- ASSIGNMENT
Only the lines below starting at the one that contains "República de las Bananas (97, 2358)" and ending at the one that contains "Anúnciate (54, 2516)" are to be reproduced, exactly and with both ends kept.

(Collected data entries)
++++++++++++++++++++

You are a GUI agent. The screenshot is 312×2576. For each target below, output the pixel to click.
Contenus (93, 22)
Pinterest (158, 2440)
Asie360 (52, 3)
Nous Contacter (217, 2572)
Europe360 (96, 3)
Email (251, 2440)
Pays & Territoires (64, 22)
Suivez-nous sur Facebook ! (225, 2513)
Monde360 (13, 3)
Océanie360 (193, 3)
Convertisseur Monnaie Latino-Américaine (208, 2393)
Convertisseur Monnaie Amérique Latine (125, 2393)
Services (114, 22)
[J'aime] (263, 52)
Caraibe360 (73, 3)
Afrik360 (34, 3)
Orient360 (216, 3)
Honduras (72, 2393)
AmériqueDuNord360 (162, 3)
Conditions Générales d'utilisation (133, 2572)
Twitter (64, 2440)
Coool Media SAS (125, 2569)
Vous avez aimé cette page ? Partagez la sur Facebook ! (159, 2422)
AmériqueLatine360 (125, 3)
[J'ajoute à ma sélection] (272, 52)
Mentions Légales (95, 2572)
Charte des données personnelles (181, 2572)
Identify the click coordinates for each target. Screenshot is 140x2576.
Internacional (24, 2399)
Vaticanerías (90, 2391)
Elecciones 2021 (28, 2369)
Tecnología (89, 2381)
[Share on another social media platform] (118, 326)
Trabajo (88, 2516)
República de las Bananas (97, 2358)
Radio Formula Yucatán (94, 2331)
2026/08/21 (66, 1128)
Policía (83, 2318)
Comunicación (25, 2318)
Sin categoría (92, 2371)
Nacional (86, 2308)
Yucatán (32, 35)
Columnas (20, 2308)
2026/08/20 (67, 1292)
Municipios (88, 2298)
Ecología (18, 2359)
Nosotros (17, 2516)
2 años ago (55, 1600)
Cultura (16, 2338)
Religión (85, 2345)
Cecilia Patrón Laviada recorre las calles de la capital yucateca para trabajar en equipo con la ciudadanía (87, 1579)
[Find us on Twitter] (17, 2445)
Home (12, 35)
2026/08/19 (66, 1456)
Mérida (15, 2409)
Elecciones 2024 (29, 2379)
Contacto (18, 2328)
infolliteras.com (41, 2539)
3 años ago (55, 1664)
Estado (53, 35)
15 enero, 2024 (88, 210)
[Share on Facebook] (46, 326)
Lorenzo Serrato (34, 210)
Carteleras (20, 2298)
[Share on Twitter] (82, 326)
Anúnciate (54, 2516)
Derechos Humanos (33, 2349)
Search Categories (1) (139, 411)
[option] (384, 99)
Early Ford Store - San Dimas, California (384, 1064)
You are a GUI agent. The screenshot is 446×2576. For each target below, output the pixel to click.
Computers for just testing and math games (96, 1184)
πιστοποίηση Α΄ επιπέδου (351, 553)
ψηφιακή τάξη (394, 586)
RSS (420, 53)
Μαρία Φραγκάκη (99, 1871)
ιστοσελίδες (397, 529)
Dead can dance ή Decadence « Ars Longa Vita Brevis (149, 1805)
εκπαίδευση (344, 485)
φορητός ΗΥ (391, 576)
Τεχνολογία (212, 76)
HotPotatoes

++++++++++++++++++++

- WRITTEN REPLY
República de las Bananas (97, 2358)
Radio Formula Yucatán (94, 2331)
2026/08/21 (66, 1128)
Policía (83, 2318)
Comunicación (25, 2318)
Sin categoría (92, 2371)
Nacional (86, 2308)
Yucatán (32, 35)
Columnas (20, 2308)
2026/08/20 (67, 1292)
Municipios (88, 2298)
Ecología (18, 2359)
Nosotros (17, 2516)
2 años ago (55, 1600)
Cultura (16, 2338)
Religión (85, 2345)
Cecilia Patrón Laviada recorre las calles de la capital yucateca para trabajar en equipo con la ciudadanía (87, 1579)
[Find us on Twitter] (17, 2445)
Home (12, 35)
2026/08/19 (66, 1456)
Mérida (15, 2409)
Elecciones 2024 (29, 2379)
Contacto (18, 2328)
infolliteras.com (41, 2539)
3 años ago (55, 1664)
Estado (53, 35)
15 enero, 2024 (88, 210)
[Share on Facebook] (46, 326)
Lorenzo Serrato (34, 210)
Carteleras (20, 2298)
[Share on Twitter] (82, 326)
Anúnciate (54, 2516)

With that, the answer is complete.